State hopes transferring 4 Kakaako parks to the city will benefit taxpayers

KAKAAKO, OAHU (HawaiiNewsNow) - Parks in Kakaako have been the epicenter of Honolulu's homeless crisis for years. Under the state's jurisdiction, squatters have played a shell-game with authorities and repairs have drained taxpayer money.

Now the state is on the verge on transferring four of its parks to the city in hopes that it may help solve the problem. If all goes as planned the City of Honolulu could start taking care of the parks as early as next month.

The parks were supposed to be transferred to the city 20 years ago but the city resisted. Now the acting director of the Hawaii Community Development Authority says an agreement should be finalized in the coming weeks.

"Our agency was never intended to be a parks agency," said Garett Kamemoto. "After all these years we've finally reached a meeting of the minds."

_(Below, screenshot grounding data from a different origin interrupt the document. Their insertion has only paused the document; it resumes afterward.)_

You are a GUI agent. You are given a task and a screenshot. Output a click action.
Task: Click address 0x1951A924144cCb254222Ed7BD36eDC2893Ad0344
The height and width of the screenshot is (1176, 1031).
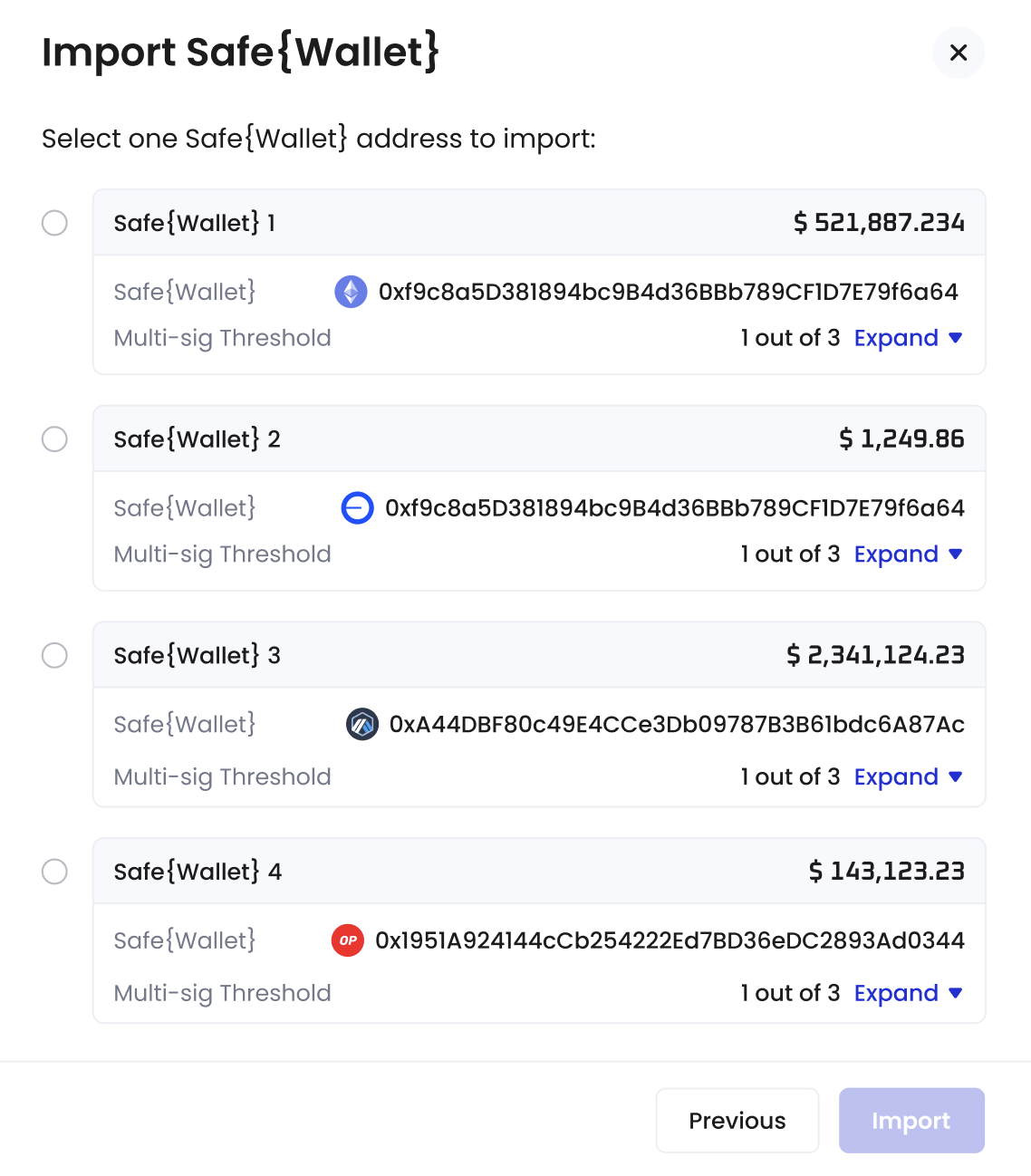pyautogui.click(x=670, y=940)
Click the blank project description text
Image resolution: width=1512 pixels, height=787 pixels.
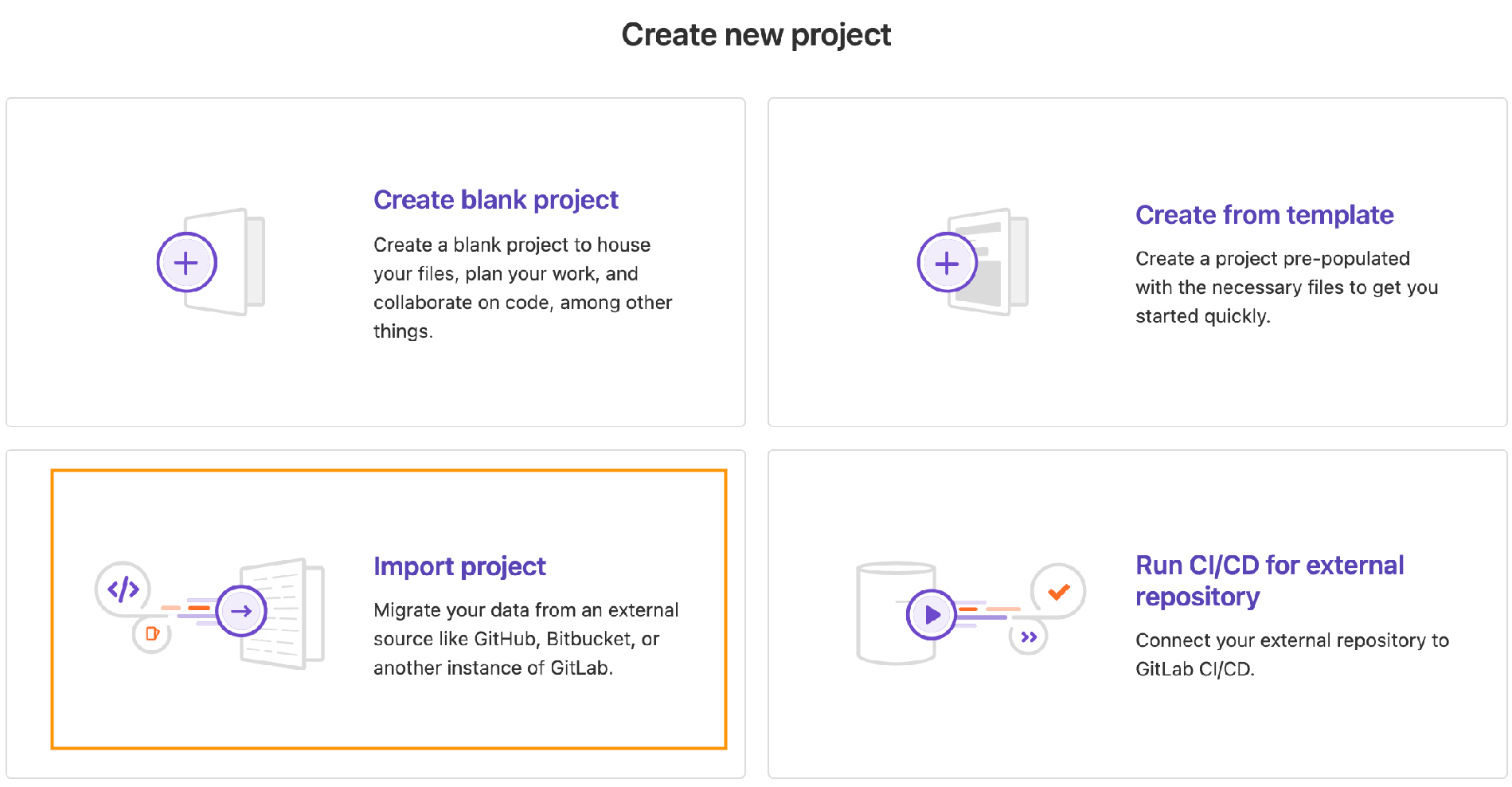click(522, 288)
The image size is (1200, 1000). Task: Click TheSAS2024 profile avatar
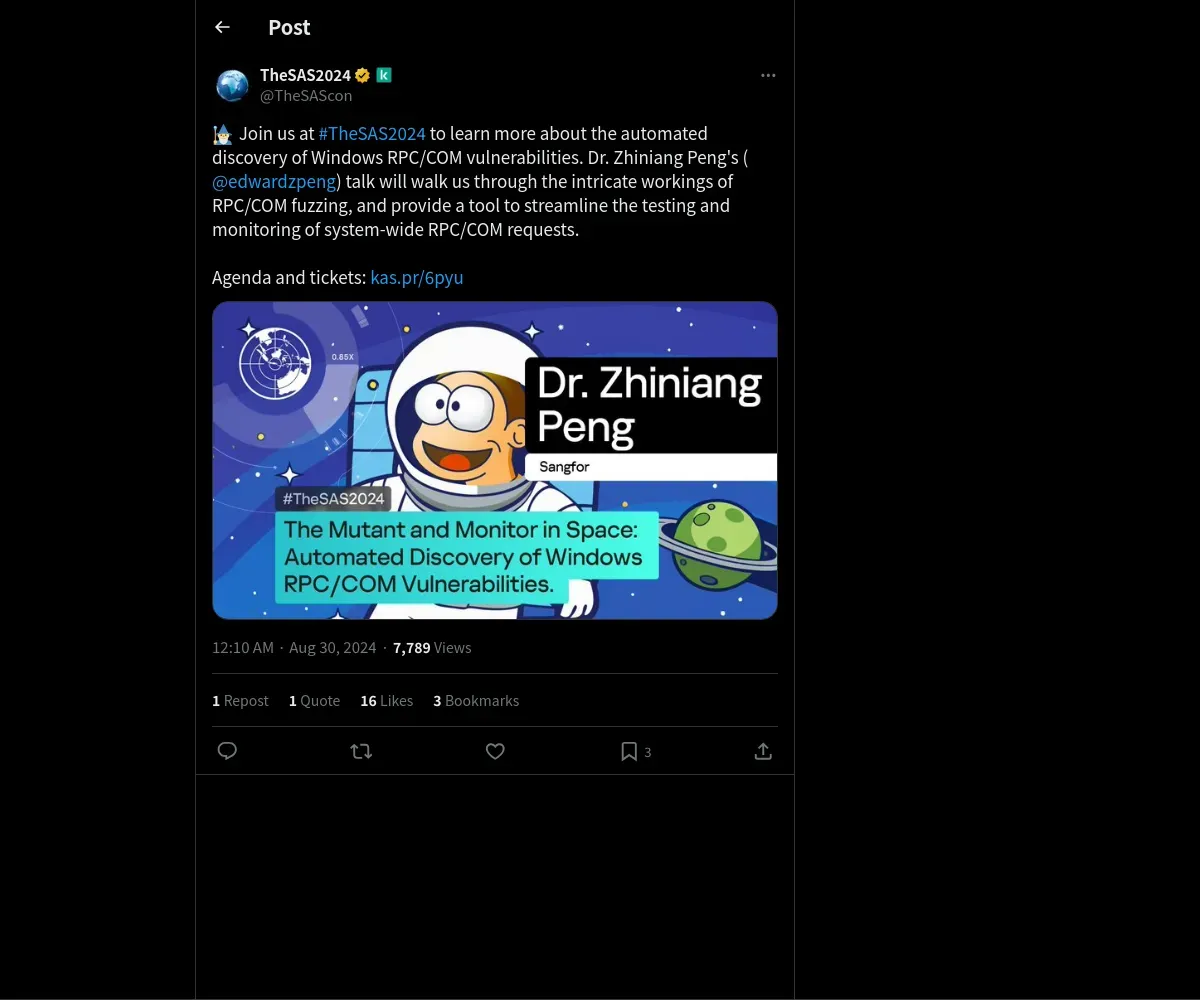(x=232, y=86)
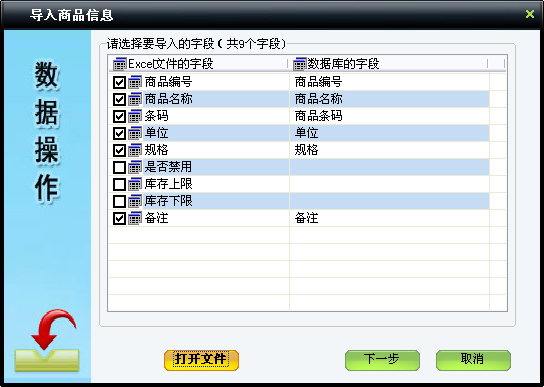
Task: Click the 取消 button
Action: (x=473, y=360)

Kakaako Waterfront Park, Kewalo Basin and both Gateway Parks are all included in the deal.

Kamemoto says the transfer would likely save taxpayers money. Right now park maintenance costs the state over $1 million a year because they have to hire multiple contractors.

Under the new agreement the city's parks department would maintain the 41 acres.

Because the city is already in the process of working out next year's budget HCDA would cover the costs of maintenance until June 2019.

But it's the chronic issue of illegal squatters that prompted both sides to resume transfer talks last year. The state says homeless enforcement won't be as complicated.

"One of the challenges that has come up is we push everyone out of the park at 10 o'clock at night and then in the morning they get swept back in the park," said Kamemoto. "It just makes sense to have one jurisdictional agency in charge of everything so you don't have all the lines."

In the meantime one park goer told HNN it doesn't matter who's in charge of the property as long as it remains open and the grounds are maintained.

"Either way. We pay taxes for both the state and the city," said Dave Mitsunaga. "As long as they keep the access and the maintenance of the park for the people of Hawaii to enjoy. That's the most important."

The earliest the board would vote on the land transfer is May at the HCDA board meeting.